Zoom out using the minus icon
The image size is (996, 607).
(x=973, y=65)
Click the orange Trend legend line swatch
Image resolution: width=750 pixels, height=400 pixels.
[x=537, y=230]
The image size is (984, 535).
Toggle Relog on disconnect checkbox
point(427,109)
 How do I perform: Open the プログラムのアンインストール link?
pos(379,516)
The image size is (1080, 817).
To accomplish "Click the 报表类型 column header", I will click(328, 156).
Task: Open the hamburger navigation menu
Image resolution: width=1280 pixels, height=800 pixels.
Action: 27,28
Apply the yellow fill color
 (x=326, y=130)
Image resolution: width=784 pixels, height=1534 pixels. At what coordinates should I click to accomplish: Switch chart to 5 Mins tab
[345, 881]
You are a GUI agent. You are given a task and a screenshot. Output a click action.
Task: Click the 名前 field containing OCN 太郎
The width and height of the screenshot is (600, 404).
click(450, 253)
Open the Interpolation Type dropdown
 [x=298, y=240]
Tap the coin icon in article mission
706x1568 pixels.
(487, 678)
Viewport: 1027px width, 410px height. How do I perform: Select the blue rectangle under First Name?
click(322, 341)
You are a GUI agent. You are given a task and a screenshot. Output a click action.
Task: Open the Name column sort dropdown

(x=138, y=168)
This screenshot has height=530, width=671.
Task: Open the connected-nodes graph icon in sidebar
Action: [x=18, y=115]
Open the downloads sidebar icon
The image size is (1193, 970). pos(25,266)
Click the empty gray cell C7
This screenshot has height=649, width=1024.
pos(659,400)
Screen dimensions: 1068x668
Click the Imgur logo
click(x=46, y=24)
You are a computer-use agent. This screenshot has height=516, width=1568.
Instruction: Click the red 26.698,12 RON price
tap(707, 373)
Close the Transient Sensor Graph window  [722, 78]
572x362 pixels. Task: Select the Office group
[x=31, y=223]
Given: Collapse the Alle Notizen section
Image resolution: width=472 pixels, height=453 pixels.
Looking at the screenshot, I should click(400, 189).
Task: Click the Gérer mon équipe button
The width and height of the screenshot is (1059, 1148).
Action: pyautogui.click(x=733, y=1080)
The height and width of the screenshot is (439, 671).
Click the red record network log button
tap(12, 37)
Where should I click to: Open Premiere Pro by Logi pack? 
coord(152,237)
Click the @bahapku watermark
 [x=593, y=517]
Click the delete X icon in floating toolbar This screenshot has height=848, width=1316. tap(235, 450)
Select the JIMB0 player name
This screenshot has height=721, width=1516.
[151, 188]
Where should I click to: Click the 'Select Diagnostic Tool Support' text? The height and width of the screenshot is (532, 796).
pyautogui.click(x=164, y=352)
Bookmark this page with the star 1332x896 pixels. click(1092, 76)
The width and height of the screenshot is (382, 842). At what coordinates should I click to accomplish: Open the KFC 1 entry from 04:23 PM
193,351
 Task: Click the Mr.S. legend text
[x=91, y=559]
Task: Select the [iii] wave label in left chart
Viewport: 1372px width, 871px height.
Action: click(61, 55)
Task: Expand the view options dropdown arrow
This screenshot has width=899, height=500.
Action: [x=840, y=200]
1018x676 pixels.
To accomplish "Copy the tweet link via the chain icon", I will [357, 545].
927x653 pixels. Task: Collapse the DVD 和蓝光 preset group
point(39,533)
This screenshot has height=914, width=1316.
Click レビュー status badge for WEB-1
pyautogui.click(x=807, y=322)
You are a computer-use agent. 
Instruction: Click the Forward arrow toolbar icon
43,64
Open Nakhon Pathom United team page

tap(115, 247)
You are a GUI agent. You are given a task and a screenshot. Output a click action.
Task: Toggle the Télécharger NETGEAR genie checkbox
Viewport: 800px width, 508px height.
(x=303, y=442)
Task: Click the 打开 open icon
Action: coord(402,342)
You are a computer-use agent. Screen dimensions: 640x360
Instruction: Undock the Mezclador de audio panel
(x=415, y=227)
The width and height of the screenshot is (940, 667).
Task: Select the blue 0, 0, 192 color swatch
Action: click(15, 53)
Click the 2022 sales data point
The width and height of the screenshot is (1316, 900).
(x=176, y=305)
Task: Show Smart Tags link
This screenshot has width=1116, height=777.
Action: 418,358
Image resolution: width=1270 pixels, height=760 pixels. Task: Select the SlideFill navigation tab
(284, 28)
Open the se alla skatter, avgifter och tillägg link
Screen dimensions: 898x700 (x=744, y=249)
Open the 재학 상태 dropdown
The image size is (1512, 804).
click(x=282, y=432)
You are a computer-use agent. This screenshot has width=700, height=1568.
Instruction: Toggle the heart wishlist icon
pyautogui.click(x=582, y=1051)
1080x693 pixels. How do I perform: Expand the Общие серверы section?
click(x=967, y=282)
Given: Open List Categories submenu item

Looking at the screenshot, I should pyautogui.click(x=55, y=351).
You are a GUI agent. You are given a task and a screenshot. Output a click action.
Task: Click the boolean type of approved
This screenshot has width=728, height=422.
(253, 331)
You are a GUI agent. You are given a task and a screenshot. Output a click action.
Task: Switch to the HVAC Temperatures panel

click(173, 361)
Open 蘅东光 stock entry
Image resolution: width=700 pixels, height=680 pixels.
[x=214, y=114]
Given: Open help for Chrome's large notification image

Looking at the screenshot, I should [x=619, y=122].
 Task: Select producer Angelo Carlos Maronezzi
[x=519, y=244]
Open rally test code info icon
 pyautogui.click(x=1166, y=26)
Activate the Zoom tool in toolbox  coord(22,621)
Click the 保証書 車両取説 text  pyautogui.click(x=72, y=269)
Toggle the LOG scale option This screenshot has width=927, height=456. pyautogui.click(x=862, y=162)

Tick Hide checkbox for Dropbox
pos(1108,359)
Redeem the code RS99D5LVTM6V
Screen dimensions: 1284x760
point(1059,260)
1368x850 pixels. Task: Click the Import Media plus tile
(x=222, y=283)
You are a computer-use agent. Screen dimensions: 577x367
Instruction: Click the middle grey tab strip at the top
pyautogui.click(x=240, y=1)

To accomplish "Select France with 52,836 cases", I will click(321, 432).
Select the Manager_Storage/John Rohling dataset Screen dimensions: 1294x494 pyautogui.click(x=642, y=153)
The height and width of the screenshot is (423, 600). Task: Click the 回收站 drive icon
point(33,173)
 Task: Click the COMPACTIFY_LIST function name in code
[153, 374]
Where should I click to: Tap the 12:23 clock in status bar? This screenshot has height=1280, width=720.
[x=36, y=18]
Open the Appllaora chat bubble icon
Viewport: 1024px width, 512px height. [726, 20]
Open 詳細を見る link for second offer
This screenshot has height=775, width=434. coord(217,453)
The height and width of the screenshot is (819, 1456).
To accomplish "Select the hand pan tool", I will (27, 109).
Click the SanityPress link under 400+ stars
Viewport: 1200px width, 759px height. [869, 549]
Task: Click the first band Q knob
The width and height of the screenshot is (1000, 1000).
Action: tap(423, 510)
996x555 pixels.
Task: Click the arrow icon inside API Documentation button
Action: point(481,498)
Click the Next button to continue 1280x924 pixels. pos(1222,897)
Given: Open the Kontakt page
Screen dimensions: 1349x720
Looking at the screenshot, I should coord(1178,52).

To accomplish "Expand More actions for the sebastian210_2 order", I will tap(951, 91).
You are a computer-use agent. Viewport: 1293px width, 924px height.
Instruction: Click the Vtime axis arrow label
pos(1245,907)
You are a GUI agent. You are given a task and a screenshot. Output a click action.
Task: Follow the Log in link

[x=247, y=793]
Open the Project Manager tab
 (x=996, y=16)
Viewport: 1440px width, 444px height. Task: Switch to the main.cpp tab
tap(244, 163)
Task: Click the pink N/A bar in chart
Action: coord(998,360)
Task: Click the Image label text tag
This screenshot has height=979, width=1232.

■ Directions ■
Nothing but the lines from the one containing "Viewport: 1440px width, 444px" through the last line of the listing should be output, each exactly as written.

■ Finished task ■
Viewport: 1440px width, 444px height. Task: Switch to the main.cpp tab
tap(244, 163)
Task: Click the pink N/A bar in chart
Action: coord(998,360)
Task: Click the Image label text tag
This screenshot has height=979, width=1232.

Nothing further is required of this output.